WHAT YOU ARE ASKED TO DO = Copy the items word for word, from the line with "Click Sleeve Length value 28.5 for 5XL" up to and including the line with "click(x=1011, y=221)". Leave out the pictures.

ROWS =
-=-=-=-=-
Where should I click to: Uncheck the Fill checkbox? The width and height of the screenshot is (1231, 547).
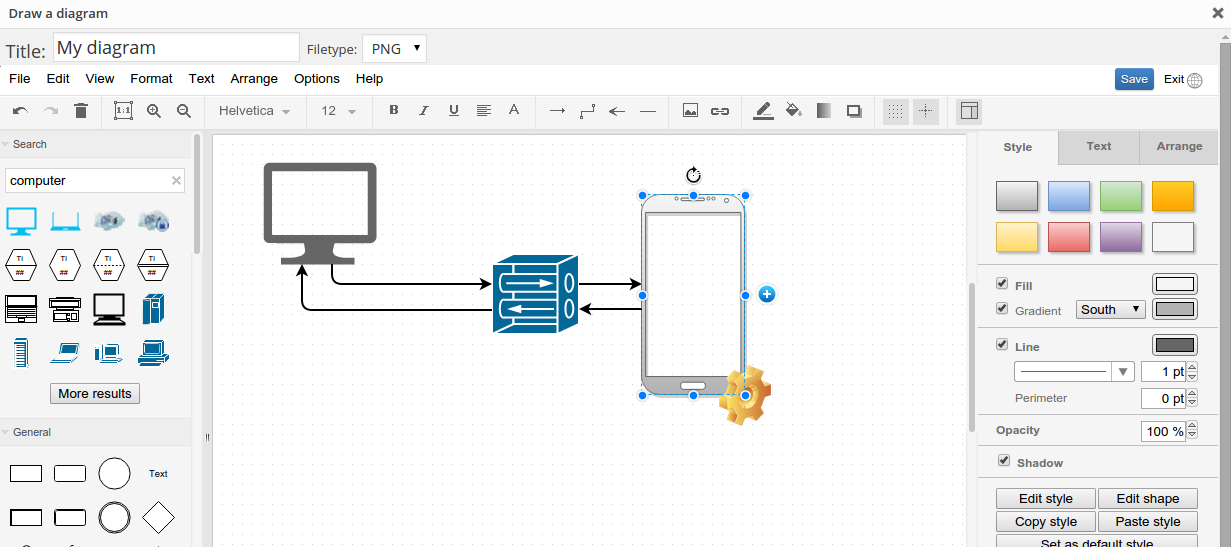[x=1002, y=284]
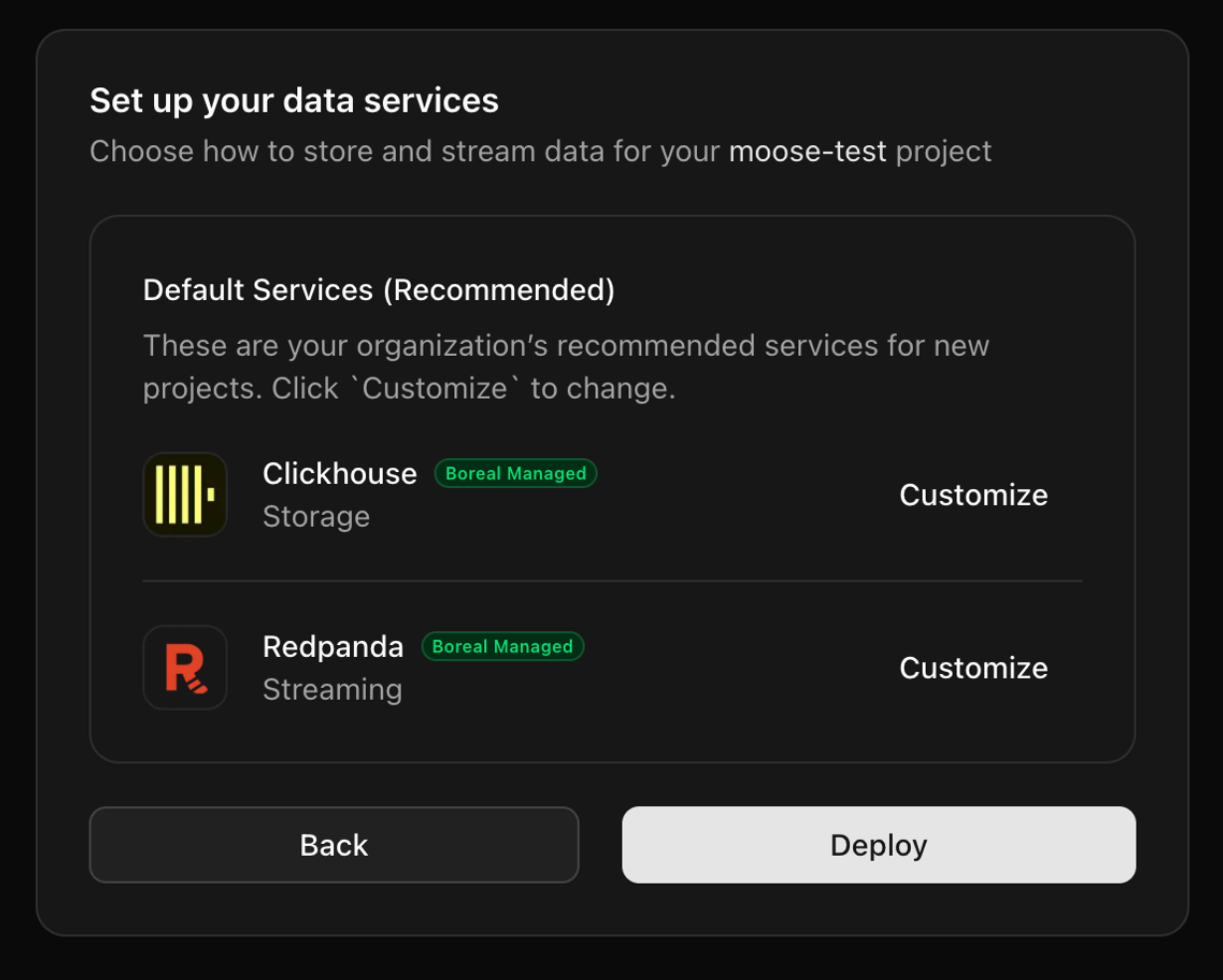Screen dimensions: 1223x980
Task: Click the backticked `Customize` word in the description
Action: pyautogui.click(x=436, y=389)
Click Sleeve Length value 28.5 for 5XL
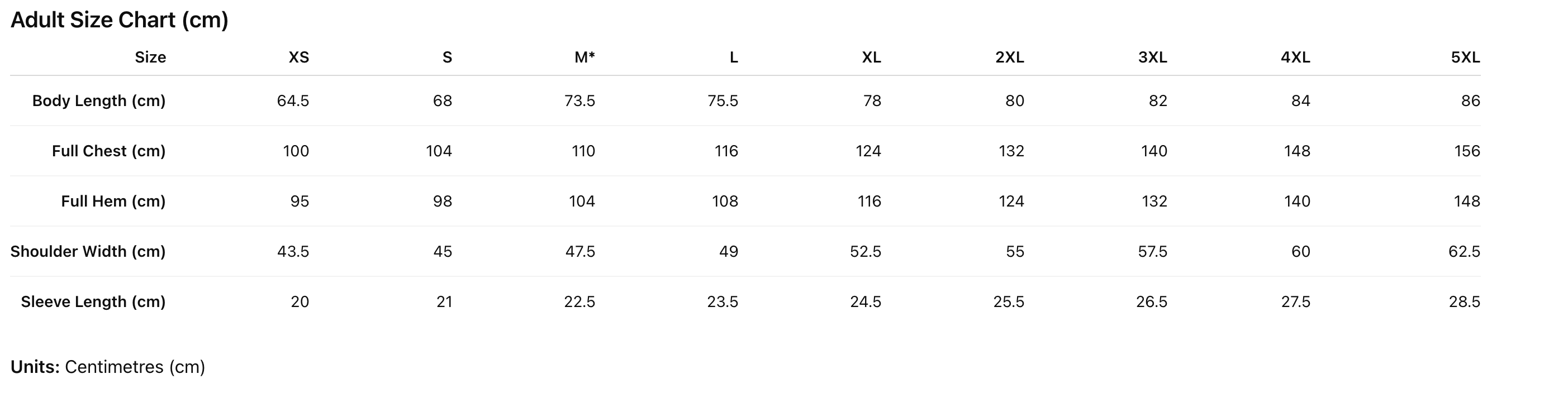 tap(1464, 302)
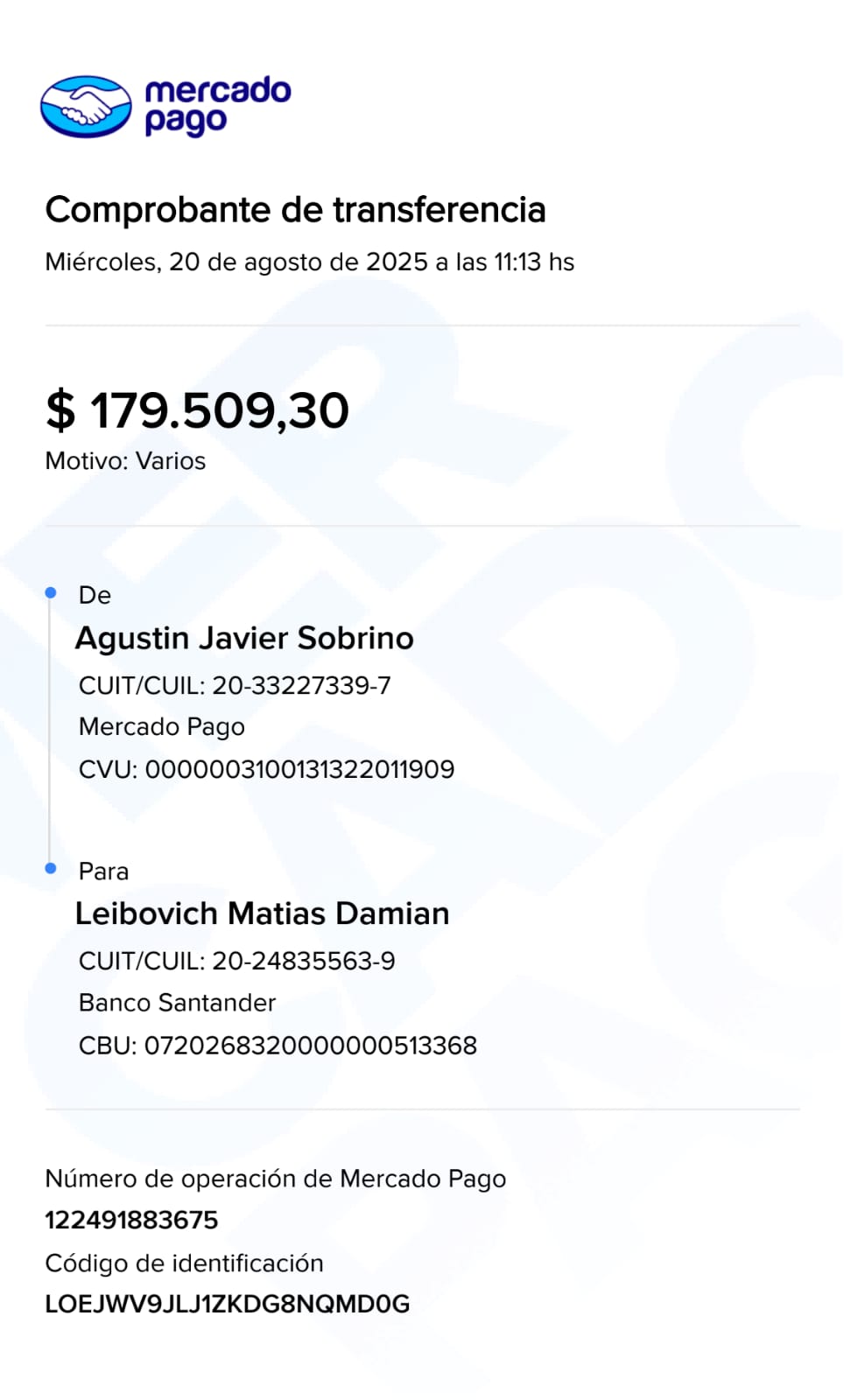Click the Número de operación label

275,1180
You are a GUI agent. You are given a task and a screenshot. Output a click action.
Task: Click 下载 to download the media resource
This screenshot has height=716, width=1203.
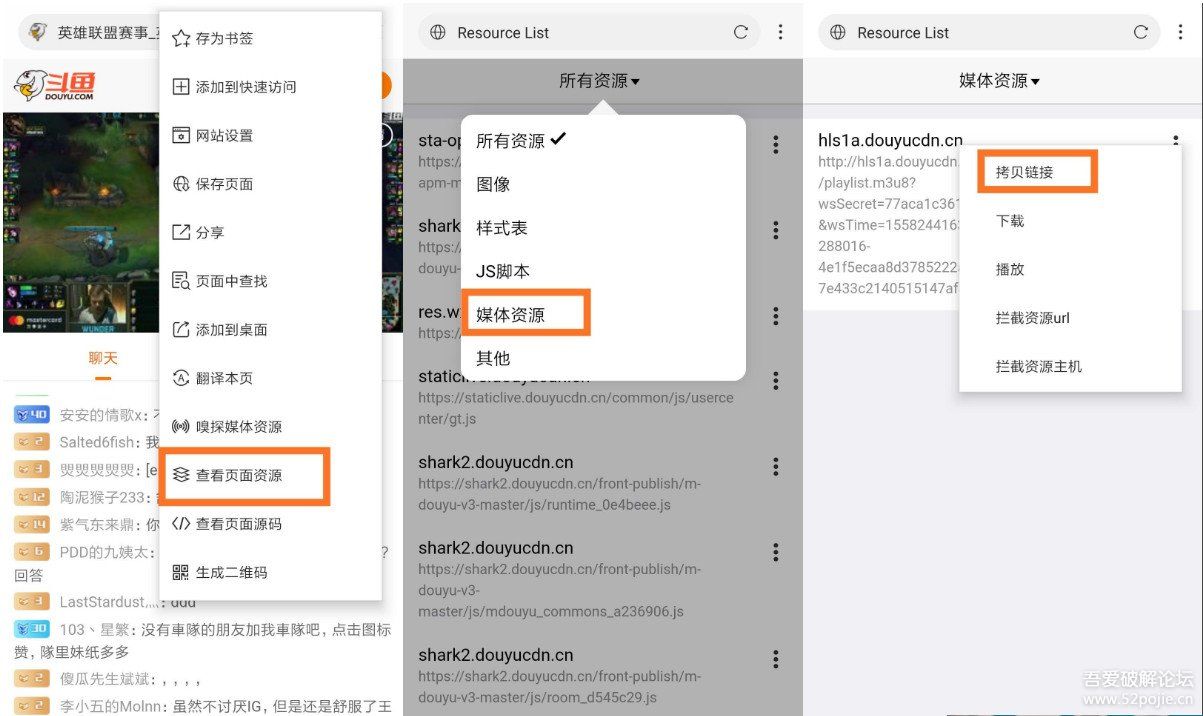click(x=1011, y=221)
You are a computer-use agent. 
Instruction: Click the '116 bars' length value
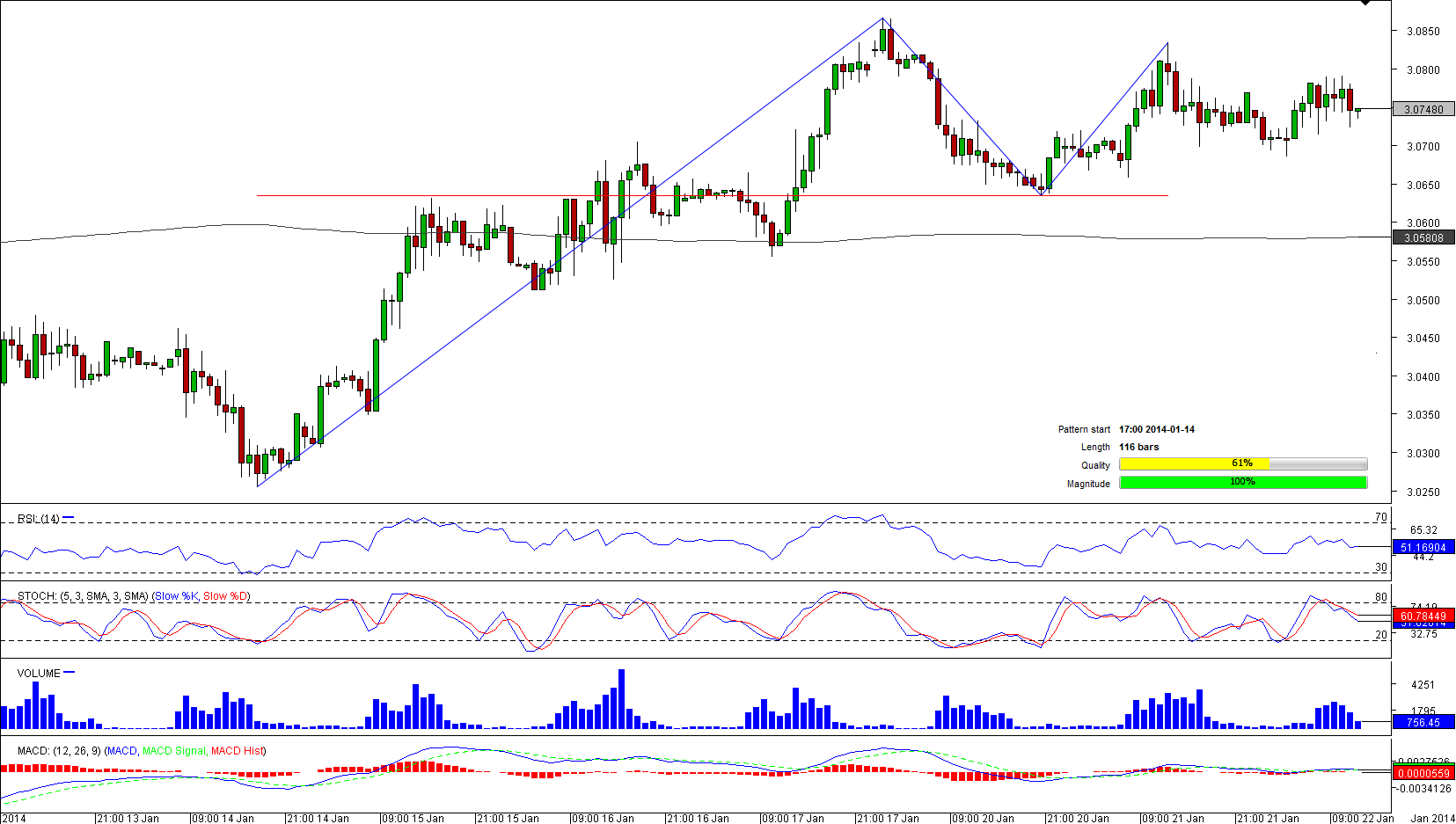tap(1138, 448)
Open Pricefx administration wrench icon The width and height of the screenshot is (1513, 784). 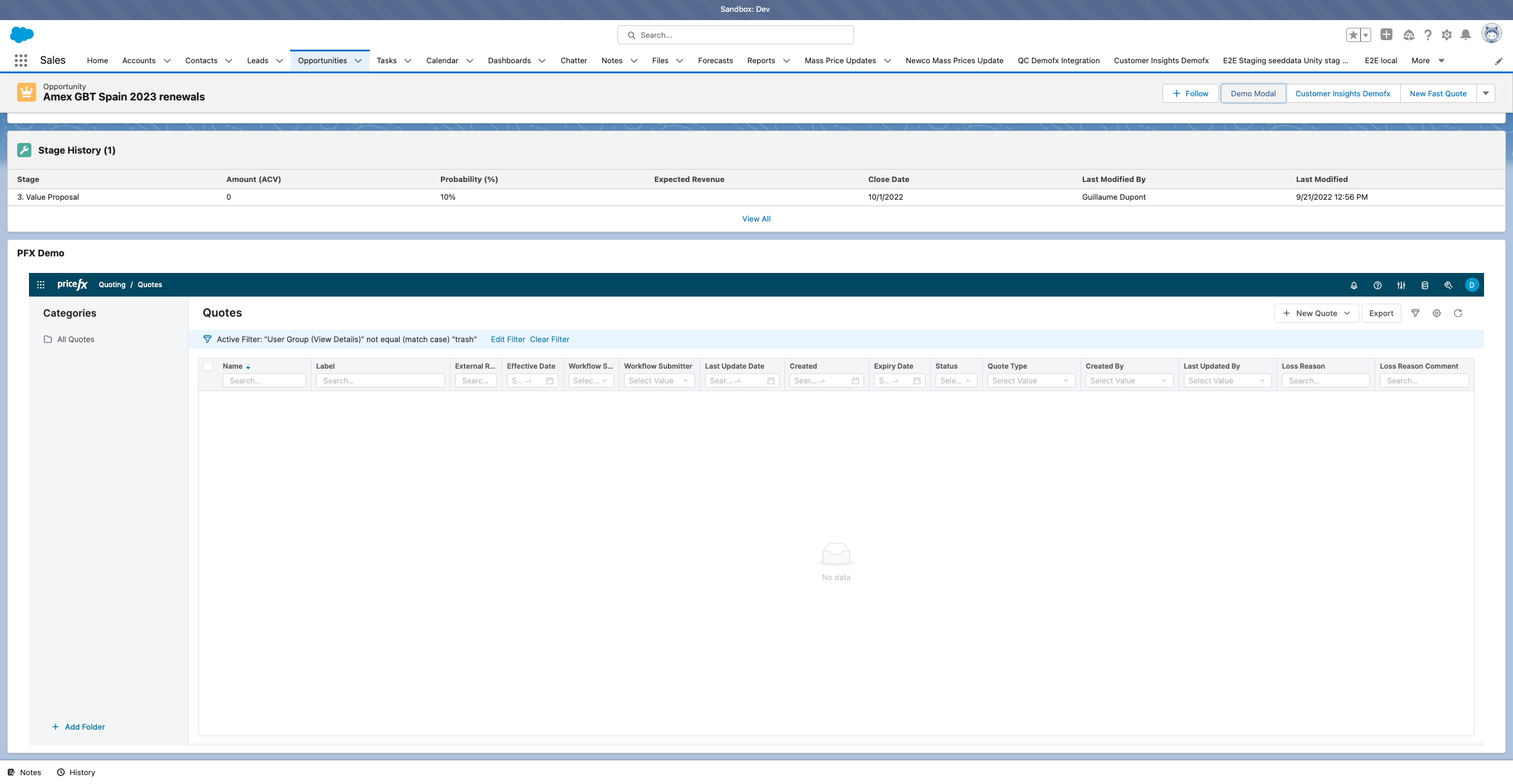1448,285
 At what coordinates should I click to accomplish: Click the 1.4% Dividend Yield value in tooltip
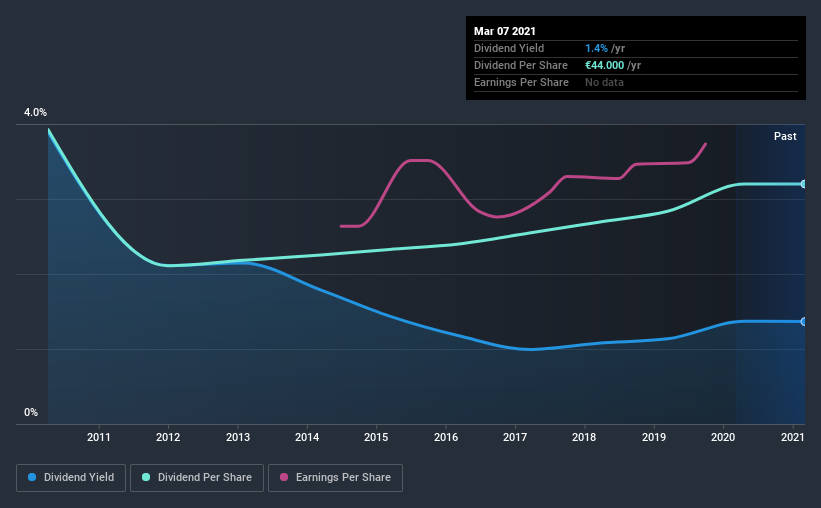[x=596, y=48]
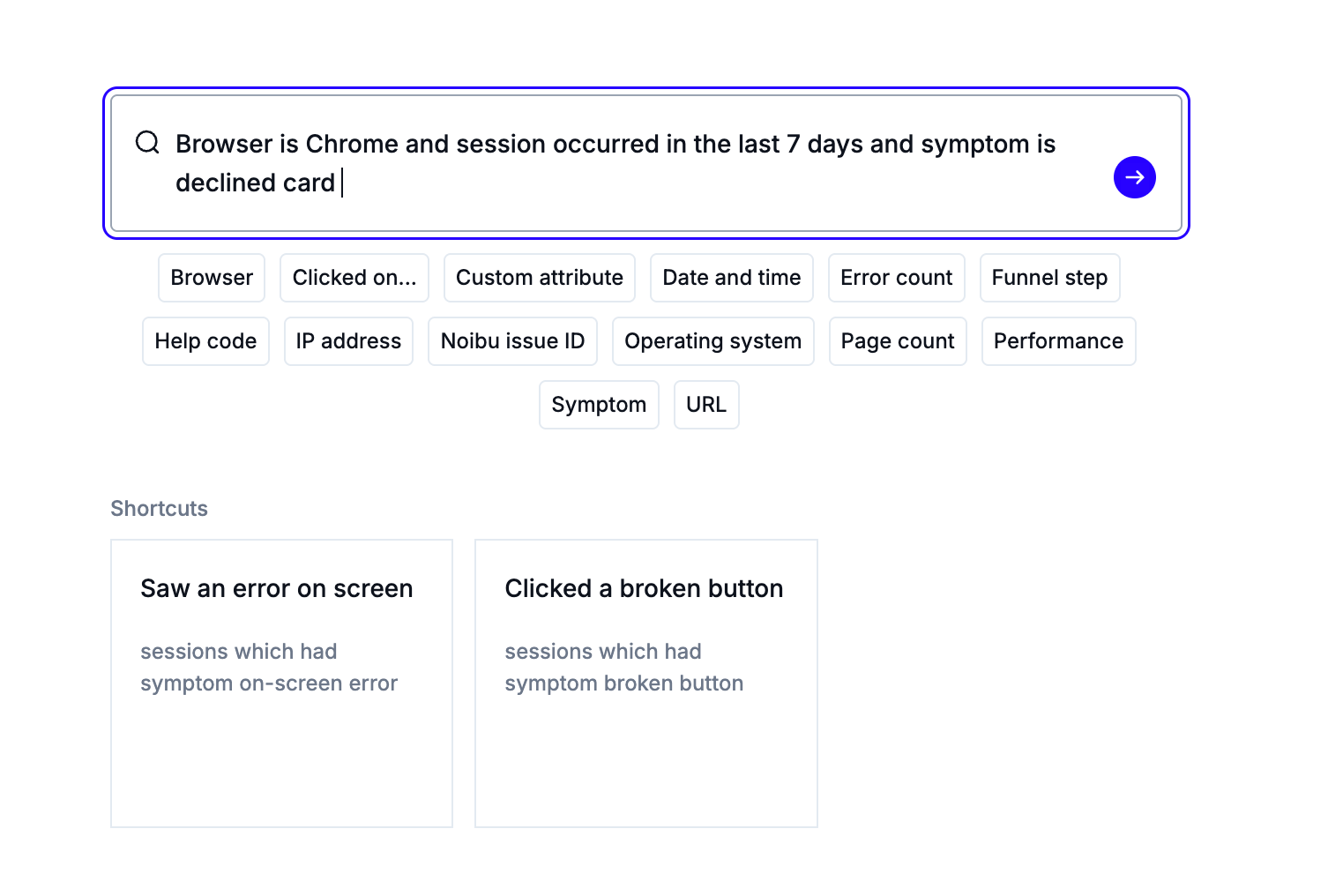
-=-=-=-=-
TASK ANSWER =
Click Sleeve Length value 28.5 for 5XL
 tap(1464, 302)
Click the Número de operación label

275,1180
You are a GUI agent. You are given a task and a screenshot. Output a click action.
Task: Click 下载 to download the media resource
This screenshot has height=716, width=1203.
click(x=1011, y=221)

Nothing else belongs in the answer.